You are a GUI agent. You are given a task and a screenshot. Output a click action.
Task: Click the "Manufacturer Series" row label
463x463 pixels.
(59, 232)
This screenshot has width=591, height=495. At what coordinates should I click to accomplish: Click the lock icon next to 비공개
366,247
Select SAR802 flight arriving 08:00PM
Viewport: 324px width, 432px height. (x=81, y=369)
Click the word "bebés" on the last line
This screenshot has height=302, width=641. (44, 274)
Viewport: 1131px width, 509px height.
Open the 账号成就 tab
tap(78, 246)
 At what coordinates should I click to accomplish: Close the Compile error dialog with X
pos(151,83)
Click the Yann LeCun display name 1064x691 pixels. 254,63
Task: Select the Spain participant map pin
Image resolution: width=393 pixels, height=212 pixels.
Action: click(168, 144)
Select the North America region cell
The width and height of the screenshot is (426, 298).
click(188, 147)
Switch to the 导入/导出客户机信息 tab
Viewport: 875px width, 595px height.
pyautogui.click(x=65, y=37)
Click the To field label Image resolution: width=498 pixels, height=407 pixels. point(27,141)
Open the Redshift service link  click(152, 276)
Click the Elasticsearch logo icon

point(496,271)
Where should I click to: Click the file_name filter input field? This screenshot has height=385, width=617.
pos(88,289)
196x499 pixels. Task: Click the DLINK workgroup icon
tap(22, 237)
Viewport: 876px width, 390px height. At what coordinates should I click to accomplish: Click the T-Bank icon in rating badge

------------

**Work required:**
An exact copy of every line from the one containing "463x463 pixels." through the last line of the entries is required; please add nothing.

**Result for this task:**
463x463 pixels.
(59, 232)
This screenshot has width=591, height=495. At what coordinates should I click to accomplish: Click the lock icon next to 비공개
366,247
Select SAR802 flight arriving 08:00PM
Viewport: 324px width, 432px height. (x=81, y=369)
Click the word "bebés" on the last line
This screenshot has height=302, width=641. (44, 274)
Viewport: 1131px width, 509px height.
Open the 账号成就 tab
tap(78, 246)
 At what coordinates should I click to accomplish: Close the Compile error dialog with X
pos(151,83)
Click the Yann LeCun display name 1064x691 pixels. 254,63
Task: Select the Spain participant map pin
Image resolution: width=393 pixels, height=212 pixels.
Action: click(168, 144)
Select the North America region cell
The width and height of the screenshot is (426, 298).
click(188, 147)
Switch to the 导入/导出客户机信息 tab
Viewport: 875px width, 595px height.
pyautogui.click(x=65, y=37)
Click the To field label Image resolution: width=498 pixels, height=407 pixels. point(27,141)
Open the Redshift service link  click(152, 276)
Click the Elasticsearch logo icon

point(496,271)
Where should I click to: Click the file_name filter input field? This screenshot has height=385, width=617.
pos(88,289)
196x499 pixels. Task: Click the DLINK workgroup icon
tap(22, 237)
Viewport: 876px width, 390px height. At what coordinates should I click to accomplish: Click the T-Bank icon in rating badge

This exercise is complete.